::: Listed records

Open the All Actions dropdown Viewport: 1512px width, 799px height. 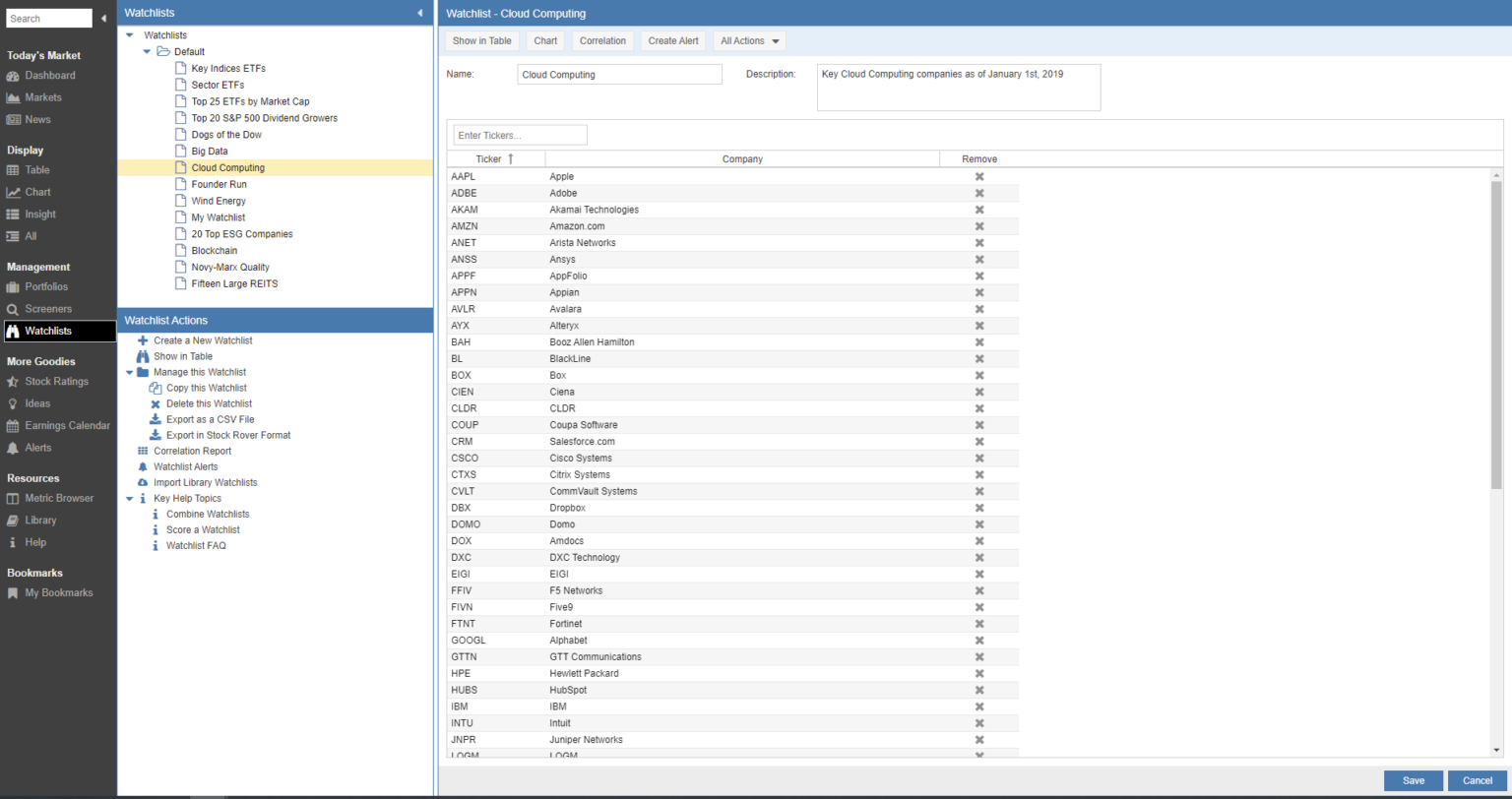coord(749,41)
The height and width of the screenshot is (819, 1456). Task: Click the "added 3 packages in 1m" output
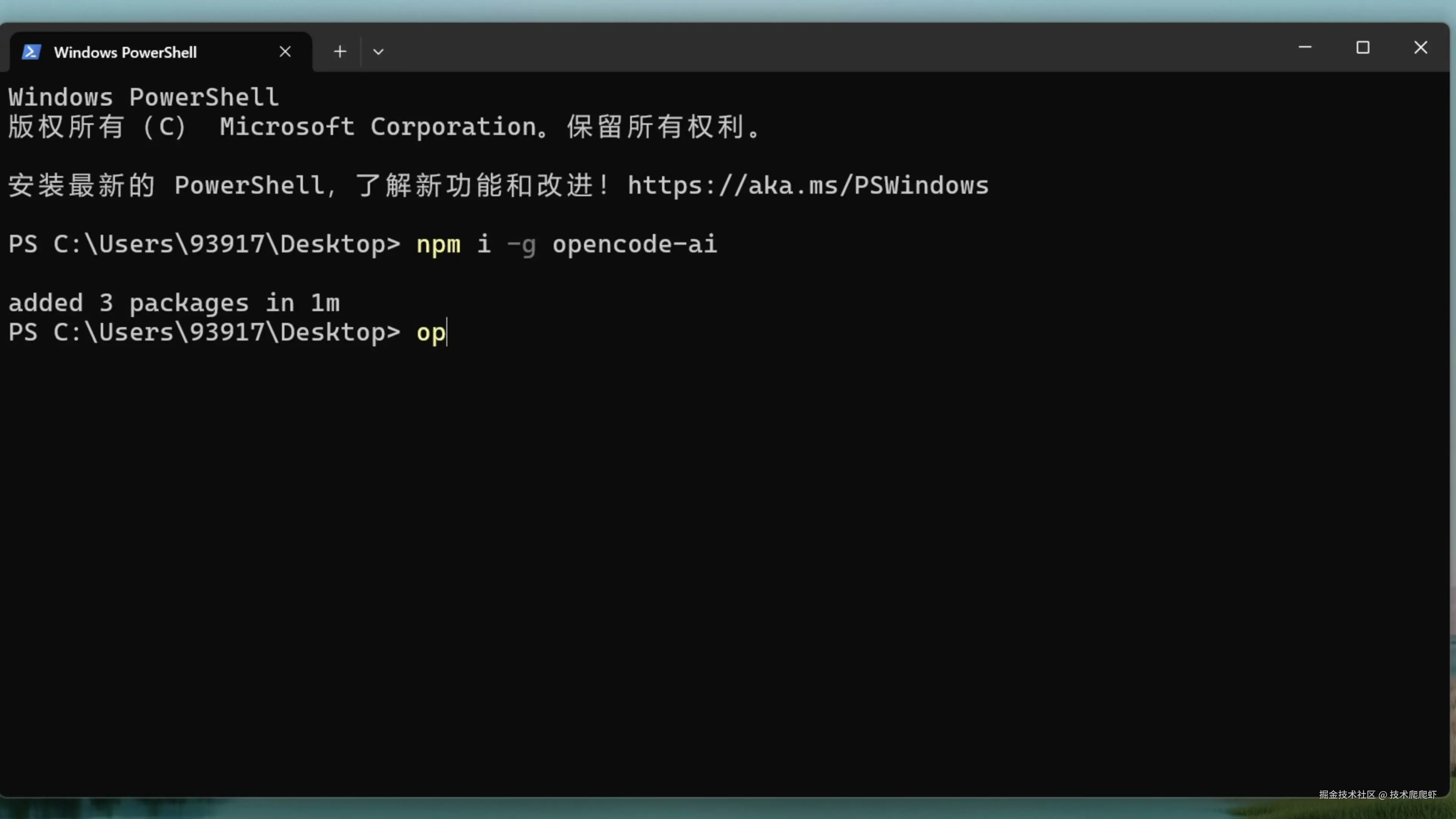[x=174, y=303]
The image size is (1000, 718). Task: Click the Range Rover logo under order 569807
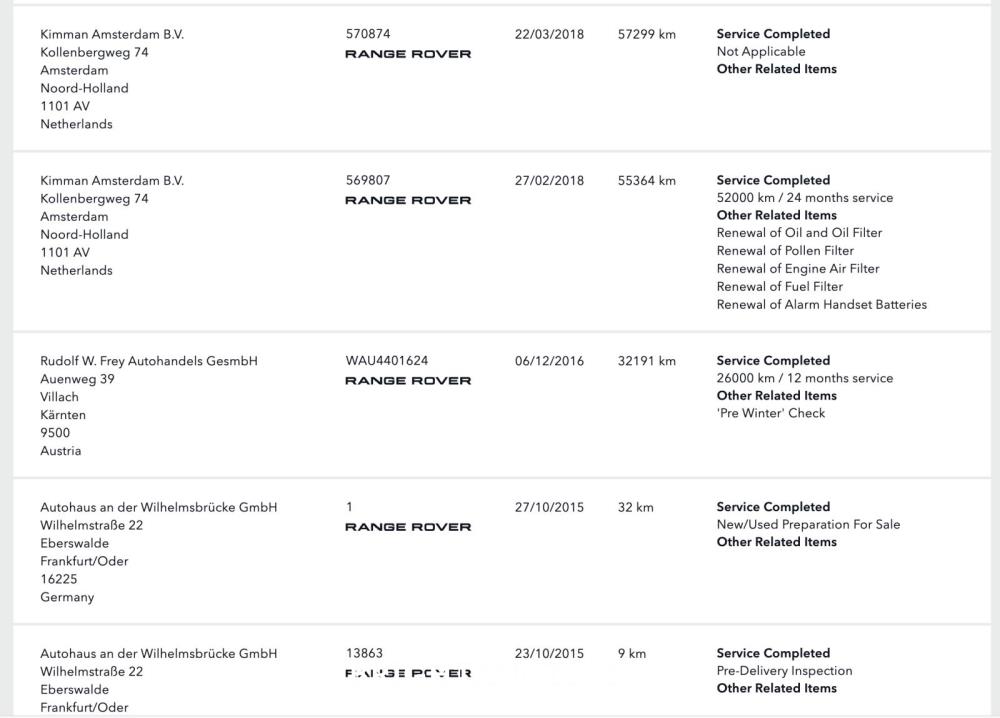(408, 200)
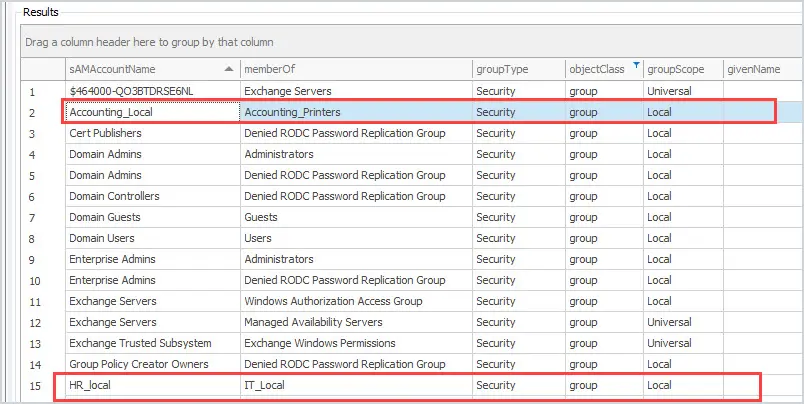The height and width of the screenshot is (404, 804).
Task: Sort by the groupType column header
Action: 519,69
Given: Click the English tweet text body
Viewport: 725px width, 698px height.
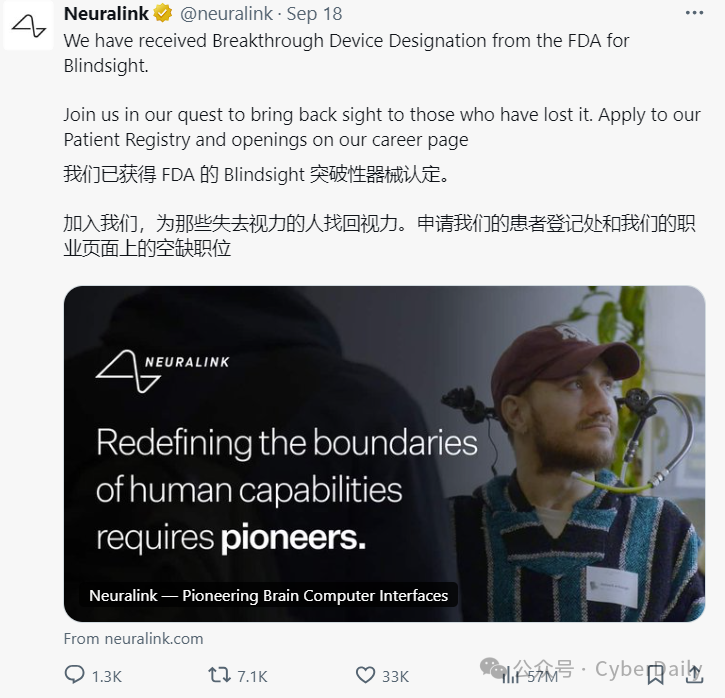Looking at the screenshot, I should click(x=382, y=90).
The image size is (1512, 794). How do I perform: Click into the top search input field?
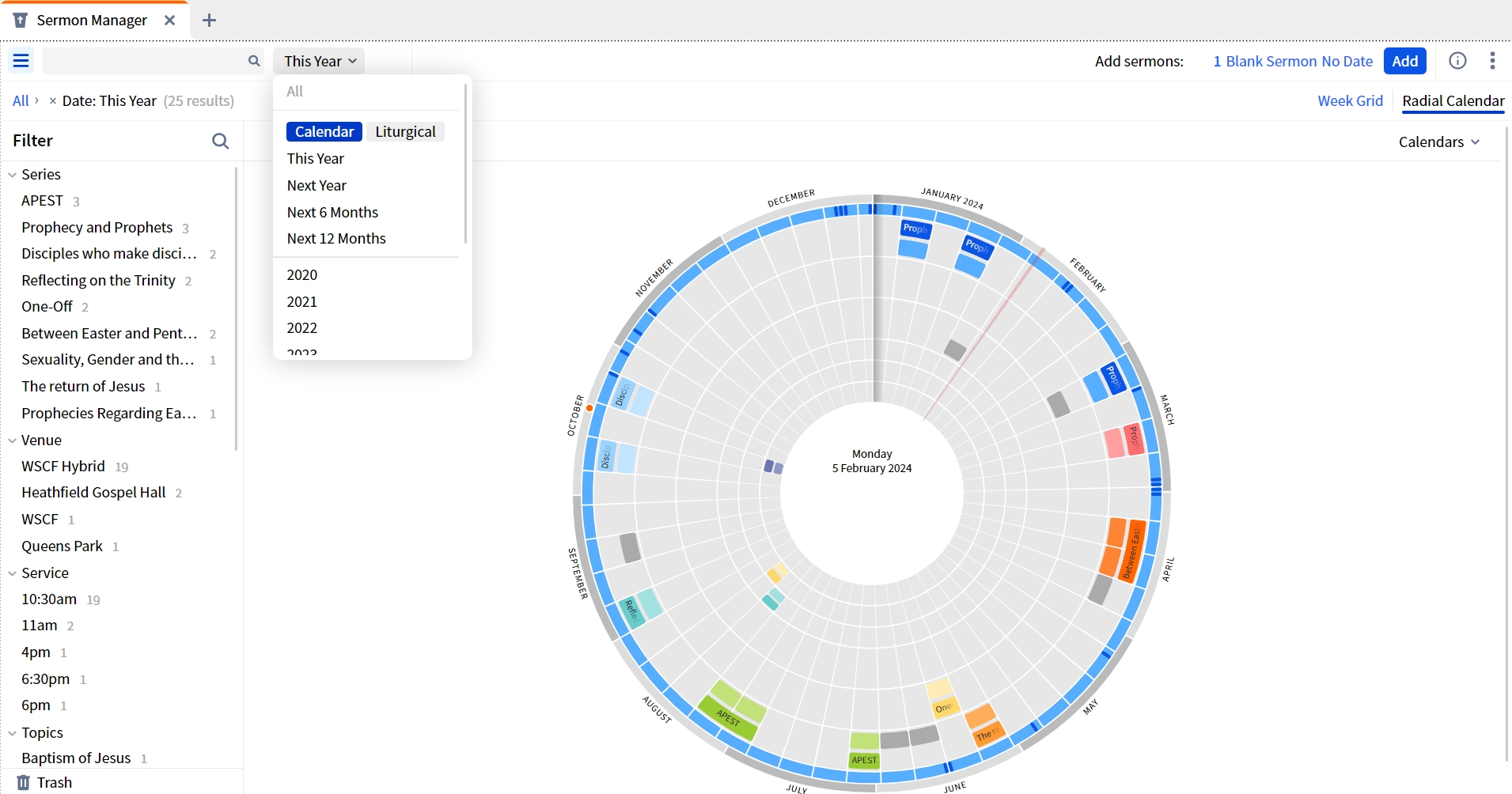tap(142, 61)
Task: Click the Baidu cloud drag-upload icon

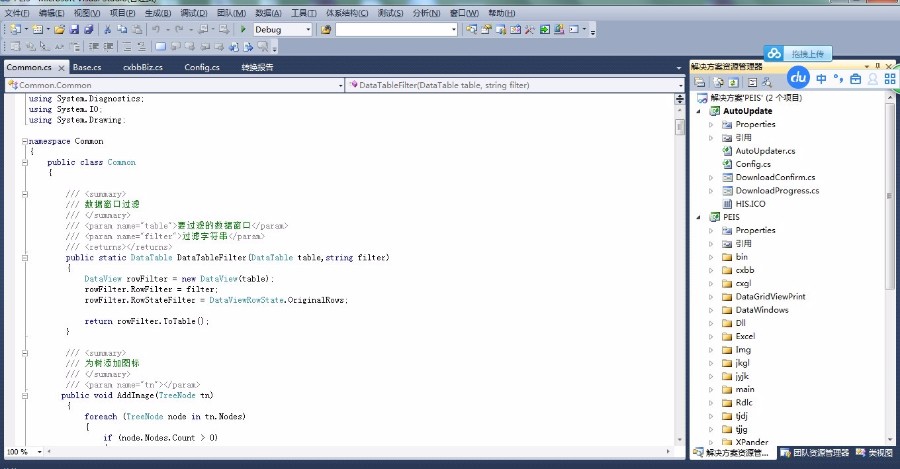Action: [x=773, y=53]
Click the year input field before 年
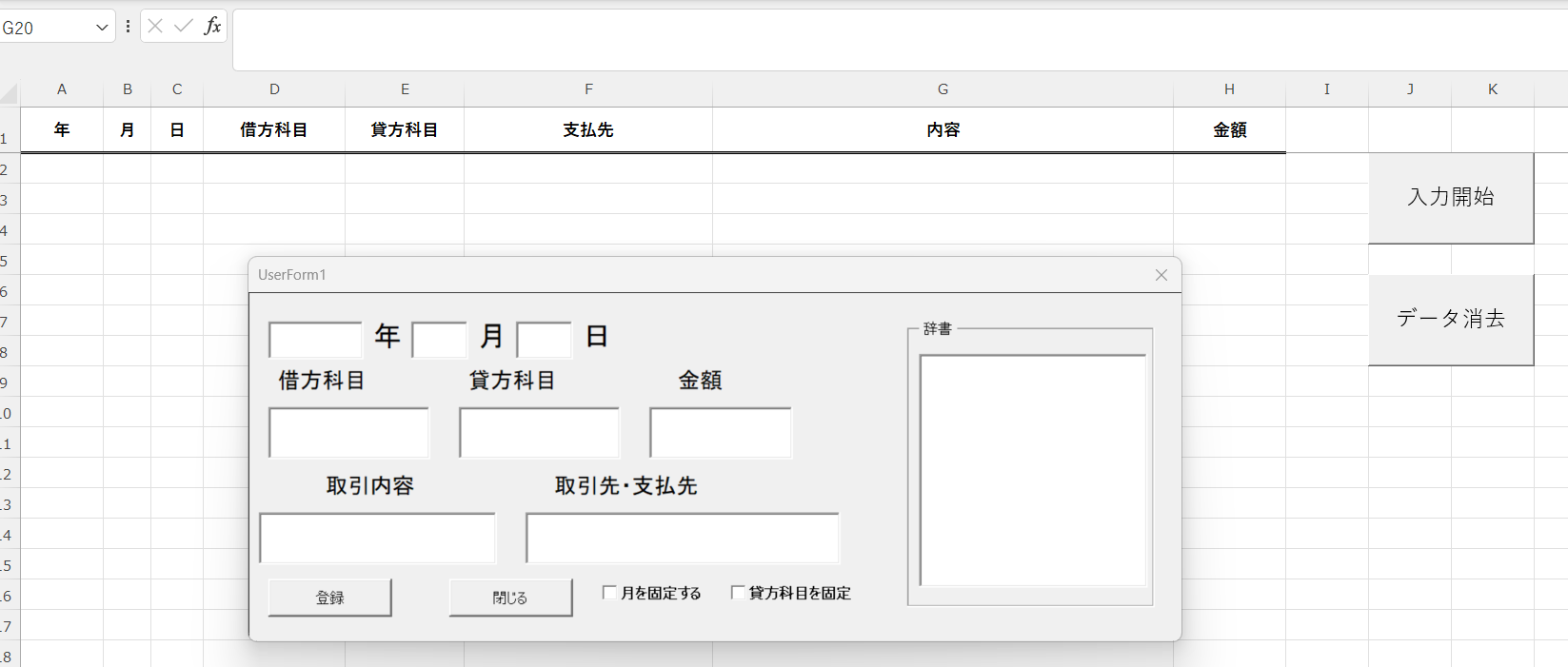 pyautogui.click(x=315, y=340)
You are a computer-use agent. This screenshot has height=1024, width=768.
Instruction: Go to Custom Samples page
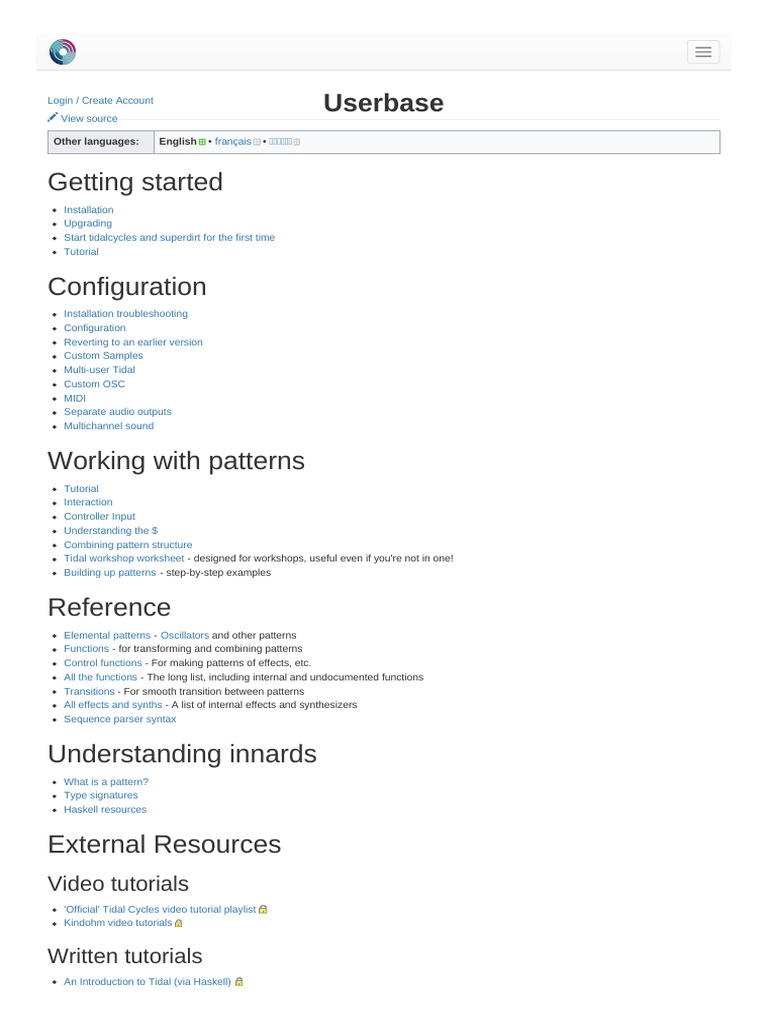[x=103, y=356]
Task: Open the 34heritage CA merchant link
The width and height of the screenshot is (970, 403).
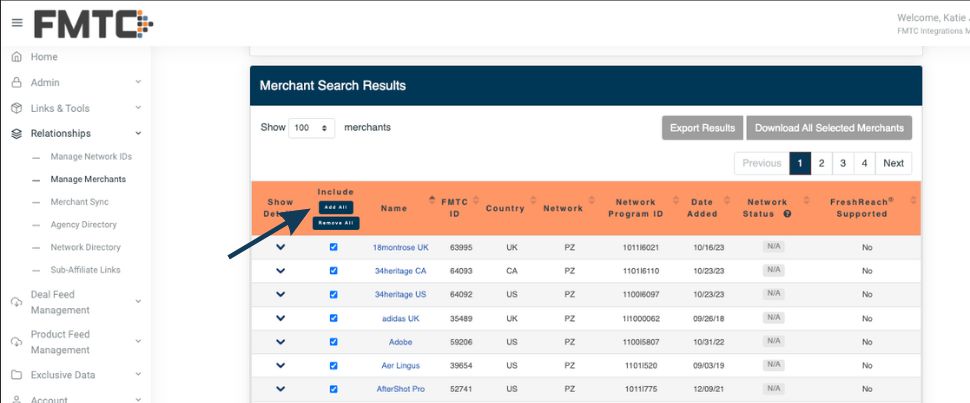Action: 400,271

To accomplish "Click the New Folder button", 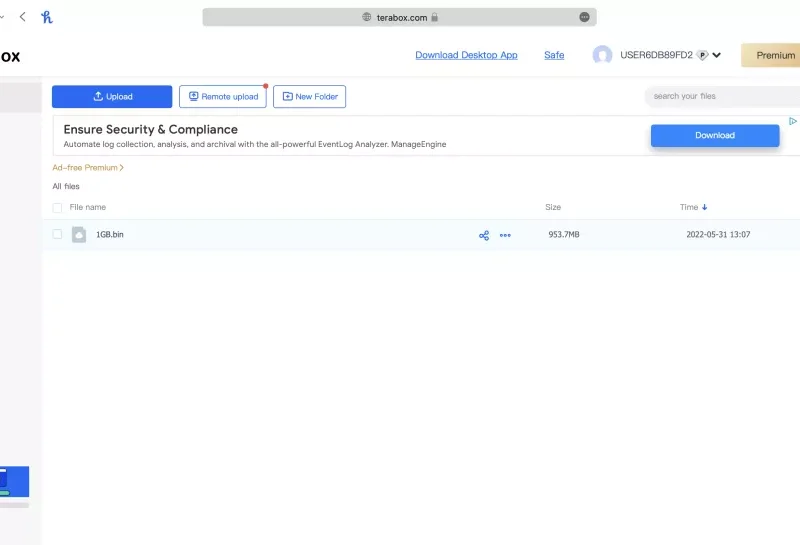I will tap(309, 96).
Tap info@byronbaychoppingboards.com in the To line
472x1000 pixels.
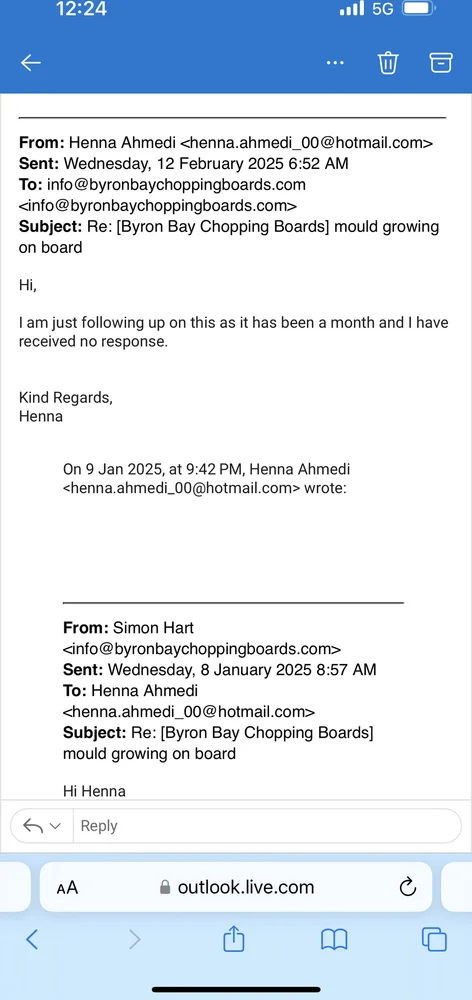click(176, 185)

::::::

[Aim of the exercise] Repeat, without pictures, exactly the lines of the data above from the one containing "The image size is (1512, 794)." through the one containing "Task: Open the 34heritage CA merchant link", including both and adding nothing.

[Task result]
The image size is (1512, 794). How do I perform: Click into the top search input field?
tap(142, 61)
Task: Click the Baidu cloud drag-upload icon

Action: [x=773, y=53]
Click the year input field before 年
 pyautogui.click(x=315, y=340)
You are a computer-use agent. This screenshot has height=1024, width=768.
Instruction: Go to Custom Samples page
[x=103, y=356]
Task: Open the 34heritage CA merchant link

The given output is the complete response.